Mine are mostly in my abdomen. During transition, as the baby descends, I get a lot of back pain.

I prefer to move around a lot during labor, and then kneel for the birth itself.


----------



## Aura_Kitten (Aug 13, 2002)

i had back labor -- intense cramps and pain starting in my lower back and extendng around to my hips, and finally (around 7 cm?) gathering up around my abdomen as well. the pain in my back was by far the worst. sitting and laying down was the most painful thing -- it was terrible. the only thing which helped was standing and leaning over on my elbows onto the bed (when they'd still allow me to do that). also, rocking and swaying my hips. just motion in general.

i was on my feet for well over 14 hours just keeping the pain under control... but they flew by. i wasn't paying attention to the time until i got to the hospital.


----------



## danaalex (Mar 19, 2003)

my labors start with my water breaking and contrax every 3 min lasting at least a minute. they are like horrible, deep menstual cramps. swaying, or squating always felt good. lying down was awful.
sitting not too bad except in the car, with stopping and turning. :LOL


----------



## clewal (Nov 20, 2001)

With my son, I never really had any labor pains. They were pretty much like menstrual cramps and I only felt them on my back if I was laying in bed. I had a c-section with him, so I don't know if they would've gotten any worse.
My daughter was born sunny side up and I had back labor the entire time. That was one reason why I thought that I wasn't in labor because everything I read said that your stomach gets hard, etc, and it never did. I just had extremly bad back pain that would come and go.


----------



## applejuice (Oct 8, 2002)

My first two labors were posterior with LOTS of back labor.
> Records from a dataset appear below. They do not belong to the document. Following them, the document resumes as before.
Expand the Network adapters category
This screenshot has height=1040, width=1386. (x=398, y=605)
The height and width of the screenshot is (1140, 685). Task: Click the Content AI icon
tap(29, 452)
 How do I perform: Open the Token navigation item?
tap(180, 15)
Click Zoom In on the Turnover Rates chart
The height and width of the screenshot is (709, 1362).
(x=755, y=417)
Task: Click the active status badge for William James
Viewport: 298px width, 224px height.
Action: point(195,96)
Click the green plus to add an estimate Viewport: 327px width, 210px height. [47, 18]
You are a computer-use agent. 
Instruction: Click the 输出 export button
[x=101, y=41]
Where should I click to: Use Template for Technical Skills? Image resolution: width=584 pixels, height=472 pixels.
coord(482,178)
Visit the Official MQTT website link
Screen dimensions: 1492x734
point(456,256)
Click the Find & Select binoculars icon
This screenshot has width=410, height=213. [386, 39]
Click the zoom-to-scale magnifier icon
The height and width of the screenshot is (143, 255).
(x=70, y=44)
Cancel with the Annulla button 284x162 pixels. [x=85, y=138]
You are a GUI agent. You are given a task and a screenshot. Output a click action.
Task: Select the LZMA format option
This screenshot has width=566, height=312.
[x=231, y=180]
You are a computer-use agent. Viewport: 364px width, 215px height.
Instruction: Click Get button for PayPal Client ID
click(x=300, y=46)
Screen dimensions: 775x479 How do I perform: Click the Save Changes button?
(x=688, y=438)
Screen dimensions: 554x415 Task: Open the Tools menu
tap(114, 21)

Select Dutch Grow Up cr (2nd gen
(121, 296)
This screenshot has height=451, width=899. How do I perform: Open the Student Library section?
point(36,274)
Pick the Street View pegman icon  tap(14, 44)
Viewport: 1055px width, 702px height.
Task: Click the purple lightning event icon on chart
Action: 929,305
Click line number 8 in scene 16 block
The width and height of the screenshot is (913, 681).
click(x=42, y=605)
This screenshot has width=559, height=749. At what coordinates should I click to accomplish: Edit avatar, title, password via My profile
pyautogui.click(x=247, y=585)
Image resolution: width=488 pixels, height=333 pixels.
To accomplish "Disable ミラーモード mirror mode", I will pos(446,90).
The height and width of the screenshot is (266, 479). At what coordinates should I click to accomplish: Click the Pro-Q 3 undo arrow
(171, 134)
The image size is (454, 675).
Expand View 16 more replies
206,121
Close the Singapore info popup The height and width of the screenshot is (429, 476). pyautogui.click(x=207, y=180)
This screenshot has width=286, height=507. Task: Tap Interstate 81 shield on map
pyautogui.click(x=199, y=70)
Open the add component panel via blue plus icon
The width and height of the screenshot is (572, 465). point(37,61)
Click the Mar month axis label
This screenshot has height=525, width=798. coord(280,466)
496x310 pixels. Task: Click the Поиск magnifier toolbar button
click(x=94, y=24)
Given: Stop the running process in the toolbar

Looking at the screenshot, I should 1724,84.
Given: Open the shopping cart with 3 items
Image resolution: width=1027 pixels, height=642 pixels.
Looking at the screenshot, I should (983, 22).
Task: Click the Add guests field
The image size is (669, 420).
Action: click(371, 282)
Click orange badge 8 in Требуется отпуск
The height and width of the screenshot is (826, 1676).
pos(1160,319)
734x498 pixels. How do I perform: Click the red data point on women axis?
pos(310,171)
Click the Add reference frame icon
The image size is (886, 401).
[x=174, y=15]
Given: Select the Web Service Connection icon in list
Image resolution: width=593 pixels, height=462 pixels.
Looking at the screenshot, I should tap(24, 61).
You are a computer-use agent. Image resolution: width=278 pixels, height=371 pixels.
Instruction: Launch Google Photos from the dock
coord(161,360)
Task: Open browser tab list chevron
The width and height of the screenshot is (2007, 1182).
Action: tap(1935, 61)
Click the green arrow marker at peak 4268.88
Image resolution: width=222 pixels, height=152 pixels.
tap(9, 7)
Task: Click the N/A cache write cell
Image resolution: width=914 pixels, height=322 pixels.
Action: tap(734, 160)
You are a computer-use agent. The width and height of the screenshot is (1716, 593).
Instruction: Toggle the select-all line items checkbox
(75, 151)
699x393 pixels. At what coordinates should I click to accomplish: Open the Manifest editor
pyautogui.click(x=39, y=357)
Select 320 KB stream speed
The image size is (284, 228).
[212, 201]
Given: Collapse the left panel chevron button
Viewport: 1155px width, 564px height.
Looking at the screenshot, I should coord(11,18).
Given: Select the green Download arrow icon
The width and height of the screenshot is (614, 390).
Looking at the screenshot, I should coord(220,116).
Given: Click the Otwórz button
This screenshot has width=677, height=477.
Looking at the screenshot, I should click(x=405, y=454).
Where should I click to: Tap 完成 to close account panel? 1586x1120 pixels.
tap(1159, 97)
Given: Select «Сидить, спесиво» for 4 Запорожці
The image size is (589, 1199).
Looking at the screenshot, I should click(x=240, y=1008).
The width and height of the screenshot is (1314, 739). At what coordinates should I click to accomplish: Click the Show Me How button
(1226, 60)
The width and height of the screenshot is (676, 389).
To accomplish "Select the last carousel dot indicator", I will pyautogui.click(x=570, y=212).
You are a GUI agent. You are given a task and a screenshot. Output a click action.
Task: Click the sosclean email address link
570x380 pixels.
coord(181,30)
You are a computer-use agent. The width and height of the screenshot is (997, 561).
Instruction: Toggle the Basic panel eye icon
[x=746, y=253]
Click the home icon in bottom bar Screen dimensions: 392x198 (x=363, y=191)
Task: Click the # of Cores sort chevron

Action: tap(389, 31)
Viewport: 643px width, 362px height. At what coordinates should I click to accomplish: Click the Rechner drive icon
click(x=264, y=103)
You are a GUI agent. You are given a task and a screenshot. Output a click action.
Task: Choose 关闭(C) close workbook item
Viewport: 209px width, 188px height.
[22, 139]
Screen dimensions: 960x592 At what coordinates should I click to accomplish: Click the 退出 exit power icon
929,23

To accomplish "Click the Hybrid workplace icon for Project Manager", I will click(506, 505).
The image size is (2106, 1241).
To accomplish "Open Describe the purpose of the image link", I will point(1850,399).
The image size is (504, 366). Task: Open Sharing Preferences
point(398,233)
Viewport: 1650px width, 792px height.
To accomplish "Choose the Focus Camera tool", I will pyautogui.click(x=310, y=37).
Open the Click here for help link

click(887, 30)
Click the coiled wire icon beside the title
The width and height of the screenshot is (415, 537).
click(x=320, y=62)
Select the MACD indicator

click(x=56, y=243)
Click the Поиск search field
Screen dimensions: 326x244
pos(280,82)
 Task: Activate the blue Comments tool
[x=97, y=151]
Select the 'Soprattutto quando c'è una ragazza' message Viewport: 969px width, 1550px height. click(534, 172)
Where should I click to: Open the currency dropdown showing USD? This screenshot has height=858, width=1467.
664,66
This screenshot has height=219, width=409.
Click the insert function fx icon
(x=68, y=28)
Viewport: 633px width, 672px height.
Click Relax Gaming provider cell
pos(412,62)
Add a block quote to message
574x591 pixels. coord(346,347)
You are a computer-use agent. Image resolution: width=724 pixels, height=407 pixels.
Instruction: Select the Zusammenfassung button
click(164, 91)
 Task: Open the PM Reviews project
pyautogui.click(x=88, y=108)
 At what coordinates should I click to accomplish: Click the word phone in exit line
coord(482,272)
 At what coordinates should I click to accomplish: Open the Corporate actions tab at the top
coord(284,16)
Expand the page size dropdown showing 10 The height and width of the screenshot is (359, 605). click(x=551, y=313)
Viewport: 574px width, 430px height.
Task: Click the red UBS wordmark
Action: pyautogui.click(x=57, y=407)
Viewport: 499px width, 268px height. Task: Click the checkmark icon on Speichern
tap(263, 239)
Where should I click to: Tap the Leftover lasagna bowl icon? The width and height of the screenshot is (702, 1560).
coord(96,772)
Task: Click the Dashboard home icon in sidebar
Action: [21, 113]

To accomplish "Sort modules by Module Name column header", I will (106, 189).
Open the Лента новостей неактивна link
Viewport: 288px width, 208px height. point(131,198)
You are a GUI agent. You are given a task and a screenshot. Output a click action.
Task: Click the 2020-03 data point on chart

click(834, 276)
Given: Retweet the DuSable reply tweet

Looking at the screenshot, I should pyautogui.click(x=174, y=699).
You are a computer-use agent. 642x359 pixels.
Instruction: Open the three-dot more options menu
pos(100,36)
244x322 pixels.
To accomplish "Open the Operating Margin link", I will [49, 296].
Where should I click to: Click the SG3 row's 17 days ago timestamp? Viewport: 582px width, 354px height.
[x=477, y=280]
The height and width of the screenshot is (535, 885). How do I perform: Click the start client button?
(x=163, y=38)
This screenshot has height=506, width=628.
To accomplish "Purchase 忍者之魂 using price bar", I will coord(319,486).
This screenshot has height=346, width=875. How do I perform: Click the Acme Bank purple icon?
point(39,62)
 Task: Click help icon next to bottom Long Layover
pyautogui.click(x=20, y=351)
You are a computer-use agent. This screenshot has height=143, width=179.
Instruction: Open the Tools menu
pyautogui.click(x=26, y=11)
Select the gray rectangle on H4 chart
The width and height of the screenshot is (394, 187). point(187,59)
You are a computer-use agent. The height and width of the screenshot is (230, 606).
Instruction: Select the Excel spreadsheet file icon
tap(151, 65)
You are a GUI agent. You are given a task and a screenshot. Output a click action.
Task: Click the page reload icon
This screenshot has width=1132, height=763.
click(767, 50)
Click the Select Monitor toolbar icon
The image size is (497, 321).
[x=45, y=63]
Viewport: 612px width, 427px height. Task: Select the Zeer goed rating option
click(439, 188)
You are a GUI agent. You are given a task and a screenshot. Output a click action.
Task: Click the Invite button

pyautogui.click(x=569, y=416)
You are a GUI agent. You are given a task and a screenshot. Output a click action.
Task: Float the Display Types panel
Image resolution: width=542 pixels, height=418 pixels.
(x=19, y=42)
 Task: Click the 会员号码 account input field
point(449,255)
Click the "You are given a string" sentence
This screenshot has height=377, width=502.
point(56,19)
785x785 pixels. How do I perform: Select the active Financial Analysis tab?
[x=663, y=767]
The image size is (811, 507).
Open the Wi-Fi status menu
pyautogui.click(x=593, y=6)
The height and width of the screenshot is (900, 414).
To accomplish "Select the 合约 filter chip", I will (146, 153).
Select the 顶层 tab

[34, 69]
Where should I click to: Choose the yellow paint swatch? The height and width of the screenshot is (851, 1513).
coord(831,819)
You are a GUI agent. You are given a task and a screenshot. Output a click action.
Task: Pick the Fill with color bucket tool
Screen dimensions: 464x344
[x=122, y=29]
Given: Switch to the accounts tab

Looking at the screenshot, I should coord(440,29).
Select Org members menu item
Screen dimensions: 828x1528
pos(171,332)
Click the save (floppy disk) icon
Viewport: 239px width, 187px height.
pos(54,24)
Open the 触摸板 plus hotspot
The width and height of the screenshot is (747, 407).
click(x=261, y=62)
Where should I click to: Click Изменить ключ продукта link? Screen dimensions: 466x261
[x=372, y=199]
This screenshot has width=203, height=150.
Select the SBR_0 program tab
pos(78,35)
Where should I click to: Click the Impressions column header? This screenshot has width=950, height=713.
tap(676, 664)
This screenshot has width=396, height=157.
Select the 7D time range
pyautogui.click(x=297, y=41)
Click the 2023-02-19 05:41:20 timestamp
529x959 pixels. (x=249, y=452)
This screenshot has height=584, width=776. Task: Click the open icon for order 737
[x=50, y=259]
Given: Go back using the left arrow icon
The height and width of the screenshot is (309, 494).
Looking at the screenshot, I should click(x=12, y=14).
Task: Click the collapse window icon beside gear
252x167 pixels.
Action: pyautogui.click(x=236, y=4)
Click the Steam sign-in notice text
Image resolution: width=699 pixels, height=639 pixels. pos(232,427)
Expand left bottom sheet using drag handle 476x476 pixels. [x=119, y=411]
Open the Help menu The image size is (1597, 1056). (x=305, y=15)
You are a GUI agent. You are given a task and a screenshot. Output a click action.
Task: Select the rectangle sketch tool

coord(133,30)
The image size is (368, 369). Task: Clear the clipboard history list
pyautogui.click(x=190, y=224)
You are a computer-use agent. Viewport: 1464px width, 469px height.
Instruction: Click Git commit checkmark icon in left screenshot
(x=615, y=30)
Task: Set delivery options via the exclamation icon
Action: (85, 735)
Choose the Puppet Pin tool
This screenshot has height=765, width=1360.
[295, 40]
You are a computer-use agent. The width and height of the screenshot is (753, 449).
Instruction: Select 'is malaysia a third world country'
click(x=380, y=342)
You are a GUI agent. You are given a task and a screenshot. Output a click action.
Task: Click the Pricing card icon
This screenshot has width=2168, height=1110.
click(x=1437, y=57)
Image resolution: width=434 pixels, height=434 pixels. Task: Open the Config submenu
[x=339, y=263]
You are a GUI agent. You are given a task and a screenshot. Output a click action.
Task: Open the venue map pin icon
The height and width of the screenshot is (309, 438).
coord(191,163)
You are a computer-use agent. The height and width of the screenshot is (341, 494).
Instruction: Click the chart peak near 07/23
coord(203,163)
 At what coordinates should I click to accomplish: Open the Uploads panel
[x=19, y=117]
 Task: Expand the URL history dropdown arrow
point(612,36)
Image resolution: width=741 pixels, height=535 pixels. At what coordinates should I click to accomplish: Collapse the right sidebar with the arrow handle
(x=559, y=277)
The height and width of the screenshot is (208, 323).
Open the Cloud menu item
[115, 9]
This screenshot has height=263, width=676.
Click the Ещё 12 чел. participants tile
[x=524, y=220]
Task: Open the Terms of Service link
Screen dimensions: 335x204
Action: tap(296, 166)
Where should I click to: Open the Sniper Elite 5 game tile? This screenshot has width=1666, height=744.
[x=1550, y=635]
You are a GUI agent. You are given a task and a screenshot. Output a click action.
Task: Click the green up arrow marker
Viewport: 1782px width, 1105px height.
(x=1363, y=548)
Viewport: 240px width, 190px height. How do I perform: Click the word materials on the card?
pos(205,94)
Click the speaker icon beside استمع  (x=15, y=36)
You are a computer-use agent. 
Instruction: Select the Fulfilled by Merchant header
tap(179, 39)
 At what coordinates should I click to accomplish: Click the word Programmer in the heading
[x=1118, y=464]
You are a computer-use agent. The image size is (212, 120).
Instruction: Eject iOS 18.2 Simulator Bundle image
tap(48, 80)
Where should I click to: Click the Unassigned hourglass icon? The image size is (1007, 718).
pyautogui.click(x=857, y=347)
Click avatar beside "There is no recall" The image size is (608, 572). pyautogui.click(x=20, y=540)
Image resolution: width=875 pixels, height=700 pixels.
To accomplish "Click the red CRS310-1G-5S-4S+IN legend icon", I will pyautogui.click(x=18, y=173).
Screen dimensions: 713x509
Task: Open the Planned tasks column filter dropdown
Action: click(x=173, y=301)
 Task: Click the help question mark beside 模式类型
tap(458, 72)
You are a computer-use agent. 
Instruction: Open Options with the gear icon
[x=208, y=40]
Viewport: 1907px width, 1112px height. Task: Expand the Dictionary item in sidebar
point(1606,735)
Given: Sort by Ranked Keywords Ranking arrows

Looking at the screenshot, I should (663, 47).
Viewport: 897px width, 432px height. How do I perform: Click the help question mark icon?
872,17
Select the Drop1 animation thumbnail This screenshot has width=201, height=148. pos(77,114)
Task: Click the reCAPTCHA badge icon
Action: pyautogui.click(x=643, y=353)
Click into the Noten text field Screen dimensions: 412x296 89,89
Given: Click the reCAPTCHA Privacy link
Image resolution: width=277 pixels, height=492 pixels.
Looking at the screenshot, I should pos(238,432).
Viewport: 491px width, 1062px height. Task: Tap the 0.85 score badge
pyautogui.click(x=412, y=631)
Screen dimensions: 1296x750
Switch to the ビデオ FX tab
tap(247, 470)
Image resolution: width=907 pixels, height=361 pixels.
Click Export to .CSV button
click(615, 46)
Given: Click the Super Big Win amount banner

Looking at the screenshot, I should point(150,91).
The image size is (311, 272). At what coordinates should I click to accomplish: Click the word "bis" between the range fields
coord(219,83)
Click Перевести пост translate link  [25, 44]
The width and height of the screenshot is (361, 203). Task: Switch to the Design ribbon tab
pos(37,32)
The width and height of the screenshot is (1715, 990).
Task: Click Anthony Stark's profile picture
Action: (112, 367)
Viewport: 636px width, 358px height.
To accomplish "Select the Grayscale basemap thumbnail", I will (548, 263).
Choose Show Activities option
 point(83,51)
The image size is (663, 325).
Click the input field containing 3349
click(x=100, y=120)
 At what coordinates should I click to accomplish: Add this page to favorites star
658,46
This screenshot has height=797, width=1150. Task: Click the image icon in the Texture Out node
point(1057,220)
The pain was EXCRUCIATING.

My third was easy and the contractions felt like "energy rushes" that Ina Mae Gaskin talked about.

My fourth was difficult because the contractions were felt in my pubic bone. I thought it was going to break. I delivered him in a full squat on the floor supported by the side of the bed.

They were all completed at home.


----------



## pageta (Nov 17, 2003)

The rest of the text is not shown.